Через час я уже насмотрелся досыта и направился к центру, в сторону нового отеля-небоскреба, чтобы купить газету на английском языке. Но там нашлась только «Нью-Йорк таймс» пятидневной давности. Перед входом в отель со мной доверительным тоном заговорил какой-то человек: вид у него был утонченный, интеллигентный, и он вполне мог быть дипломатом или университетским профессором.
— Простите? — переспросил я.
— Есть американские доллары? — быстро спросил он, и, когда я отрицательно покачал головой (я не имел ни малейшего желания нарушать местные валютные правила), он отошел в сторону. На мою беду, когда я вышел на улицу, уже с газетой, он стоял на противоположной панели и не узнал меня.
— Есть американские доллары? — прошипел он.
Я снова ответил «нет», и он поглядел на меня с таким презрением и негодованием, как будто я его дурачу.
Я двинулся обратно в сторону окраины и соответственно тетушкиного дома; на перекрестках меня задерживали хвосты процессий. На одном роскошном особняке, утыканном знаменами, висело множество лозунгов, вероятно, это был штаб партии Колорадо. По широкой лестнице поднимались и спускались плотные мужчины в штатских костюмах, обливавшиеся потом под лучами утреннего солнца. Все они были с красными шарфами. Один из них остановился и, как мне показалось, спросил, что мне нужно.
— Колорадо? — задал я вопрос.
— Да. Американец?
Я обрадовался, что нашелся человек, говорящий по-английски. У него было лицо приветливого бульдога, но ему не мешало побриться.
— Нет, — ответил я, — англичанин.
Он издал какое-то рычанье, которое отнюдь не показалось мне приветливым, и в этот момент, наверное из-за жары, солнца и аромата цветов, я изо всей силы чихнул. Машинально я вытащил тетушкин шарф из кармашка и высморкался. Это был крайне неосмотрительный поступок. В мгновение ока я очутился на мостовой, и из носа у меня потекла кровь. Меня окружили толстяки, все в темных костюмах, все с бульдожьими физиономиями. На балконе дома Колорадо появились еще толстяки, точно такие же, и уставились на меня сверху с любопытством и неодобрением. Я услышал довольно часто повторявшееся слово «ingles» [185], а затем меня рывком поднял на ноги полицейский. Впоследствии я невольно подумал, что мне здорово повезло: высморкайся я около группы гаучо, не миновать бы мне ножа под ребро.
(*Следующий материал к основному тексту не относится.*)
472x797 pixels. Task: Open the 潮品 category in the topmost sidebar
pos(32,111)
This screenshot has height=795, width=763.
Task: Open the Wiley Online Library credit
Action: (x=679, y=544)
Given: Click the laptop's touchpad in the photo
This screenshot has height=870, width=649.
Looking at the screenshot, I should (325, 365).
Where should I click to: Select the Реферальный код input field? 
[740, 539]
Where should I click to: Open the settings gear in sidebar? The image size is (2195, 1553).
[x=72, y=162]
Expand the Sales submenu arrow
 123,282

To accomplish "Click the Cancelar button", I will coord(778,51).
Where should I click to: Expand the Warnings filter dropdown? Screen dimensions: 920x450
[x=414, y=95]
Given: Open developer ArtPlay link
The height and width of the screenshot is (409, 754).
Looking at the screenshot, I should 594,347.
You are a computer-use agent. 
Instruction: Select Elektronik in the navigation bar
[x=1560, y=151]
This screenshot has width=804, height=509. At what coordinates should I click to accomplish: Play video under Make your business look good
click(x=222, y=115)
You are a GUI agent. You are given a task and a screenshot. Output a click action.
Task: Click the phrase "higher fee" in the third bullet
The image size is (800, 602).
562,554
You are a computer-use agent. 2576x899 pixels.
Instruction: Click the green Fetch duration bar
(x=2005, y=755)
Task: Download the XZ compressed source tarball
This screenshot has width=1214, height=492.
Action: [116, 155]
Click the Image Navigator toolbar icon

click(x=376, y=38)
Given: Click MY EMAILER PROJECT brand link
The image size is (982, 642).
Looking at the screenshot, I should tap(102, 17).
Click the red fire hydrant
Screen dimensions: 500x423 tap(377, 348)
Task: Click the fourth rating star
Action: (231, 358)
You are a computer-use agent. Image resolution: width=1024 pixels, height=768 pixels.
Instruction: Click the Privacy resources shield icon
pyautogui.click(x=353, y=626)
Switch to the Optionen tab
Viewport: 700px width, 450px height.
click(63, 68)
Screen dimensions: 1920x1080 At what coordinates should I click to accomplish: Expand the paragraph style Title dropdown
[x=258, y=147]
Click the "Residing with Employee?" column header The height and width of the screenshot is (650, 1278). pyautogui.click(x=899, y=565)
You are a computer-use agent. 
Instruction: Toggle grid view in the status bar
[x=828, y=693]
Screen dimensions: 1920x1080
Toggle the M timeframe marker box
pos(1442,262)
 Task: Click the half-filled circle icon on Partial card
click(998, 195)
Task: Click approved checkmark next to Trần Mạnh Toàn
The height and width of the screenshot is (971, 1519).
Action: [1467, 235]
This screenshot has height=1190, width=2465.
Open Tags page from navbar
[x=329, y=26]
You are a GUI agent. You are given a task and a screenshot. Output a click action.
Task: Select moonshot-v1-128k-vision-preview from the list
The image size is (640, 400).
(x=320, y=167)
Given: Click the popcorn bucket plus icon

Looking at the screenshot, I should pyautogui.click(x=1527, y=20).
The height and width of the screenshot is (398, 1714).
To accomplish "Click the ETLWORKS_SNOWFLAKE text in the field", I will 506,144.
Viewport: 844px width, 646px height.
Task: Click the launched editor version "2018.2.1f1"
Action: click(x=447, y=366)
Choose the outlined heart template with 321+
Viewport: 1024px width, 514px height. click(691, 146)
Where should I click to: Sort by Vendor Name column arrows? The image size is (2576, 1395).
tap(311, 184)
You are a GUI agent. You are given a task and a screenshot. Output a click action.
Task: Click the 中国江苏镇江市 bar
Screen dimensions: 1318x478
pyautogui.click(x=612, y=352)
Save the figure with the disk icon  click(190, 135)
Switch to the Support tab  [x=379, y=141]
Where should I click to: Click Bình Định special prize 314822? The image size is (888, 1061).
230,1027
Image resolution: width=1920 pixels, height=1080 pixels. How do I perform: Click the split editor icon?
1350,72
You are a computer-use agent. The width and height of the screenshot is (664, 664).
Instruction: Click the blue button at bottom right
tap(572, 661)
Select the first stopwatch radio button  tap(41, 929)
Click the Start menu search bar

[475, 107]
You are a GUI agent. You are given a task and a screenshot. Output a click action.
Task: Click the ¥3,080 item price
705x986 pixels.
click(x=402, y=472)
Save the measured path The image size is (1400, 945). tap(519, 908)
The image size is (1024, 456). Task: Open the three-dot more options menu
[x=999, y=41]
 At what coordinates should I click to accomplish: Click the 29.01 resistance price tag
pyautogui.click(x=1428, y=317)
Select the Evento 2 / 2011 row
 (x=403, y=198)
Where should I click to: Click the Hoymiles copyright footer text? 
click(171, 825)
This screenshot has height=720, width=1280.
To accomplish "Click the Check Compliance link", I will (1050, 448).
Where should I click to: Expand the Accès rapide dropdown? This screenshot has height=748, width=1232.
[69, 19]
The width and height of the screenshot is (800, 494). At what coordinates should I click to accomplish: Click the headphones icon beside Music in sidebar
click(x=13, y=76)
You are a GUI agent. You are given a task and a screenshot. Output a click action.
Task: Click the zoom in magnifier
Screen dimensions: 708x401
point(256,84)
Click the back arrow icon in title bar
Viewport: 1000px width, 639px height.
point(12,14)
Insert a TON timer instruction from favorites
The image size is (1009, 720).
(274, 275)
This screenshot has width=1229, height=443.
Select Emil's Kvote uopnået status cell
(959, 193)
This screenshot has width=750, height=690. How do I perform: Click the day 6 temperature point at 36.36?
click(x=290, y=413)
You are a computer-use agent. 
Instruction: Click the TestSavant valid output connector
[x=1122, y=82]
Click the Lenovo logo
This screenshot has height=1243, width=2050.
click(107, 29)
Несколько толстяков, включая моего обидчика, повели меня в полицию. Мой толстяк нес тетушкин шарф — доказательство преступления.
— Все это ошибка, — уверял я его.
— Ошибка? — У него были очень слабые познания в английском.
В полицейском участке — весьма внушительном здании, построенном с расчетом на то, чтобы выдержать осаду, — все заговорили разом, шумно, с яростью размахивая руками. Я растерялся, не зная, как себя вести. Я твердил «ingles» без всякого успеха. Один раз я вставил «посол», но такого слова в их словарном запасе не оказалось. Полицейский был молод, вид у него был озабоченный, все его начальство, вероятно, было на параде. Когда я произнес «ingles» в третий раз и «посол» во второй, он ударил меня, но как-то неуверенно, и удар получился почти безболезненный. Я сделал открытие: когда тебя бьют, боль, как и от бормашины, не так страшна, как думают.
Я опять помянул «ошибку», но никто не мог перевести этого слова. Шарф передавали из рук в руки, тыча в мокрое пятно и показывая его полицейскому. Он взял со стола что-то вроде удостоверения личности и помахал перед моим носом. Я решил, что он требует от меня паспорт.
— Я забыл его дома, — сказал я, и несколько человек заспорили. Быть может, у них были разногласия по поводу смысла сказанного мною.
Как ни странно, именно мой обидчик отнесся ко мне сочувственно. Кровь из носу продолжала течь, и он дал мне свой платок. Платок был не очень чистый, и я опасался заражения, но мне не хотелось отвергать его помощь, поэтому я довольно робко вытер нос и протянул ему платок. Он великодушным жестом отказался взять платок назад. Потом написал что-то на клочке бумаги и показал мне. Я прочел название улицы и номер. Он ткнул пальцем в пол, потом в меня и протянул мне карандаш. Все с любопытством подступили поближе. Я покачал головой. Я представлял, как пройти к тетушкиному дому, но абсолютно не знал, как называется улица. Мой друг — так я про себя начал его называть — написал название трех гостиниц. Я опять покачал головой.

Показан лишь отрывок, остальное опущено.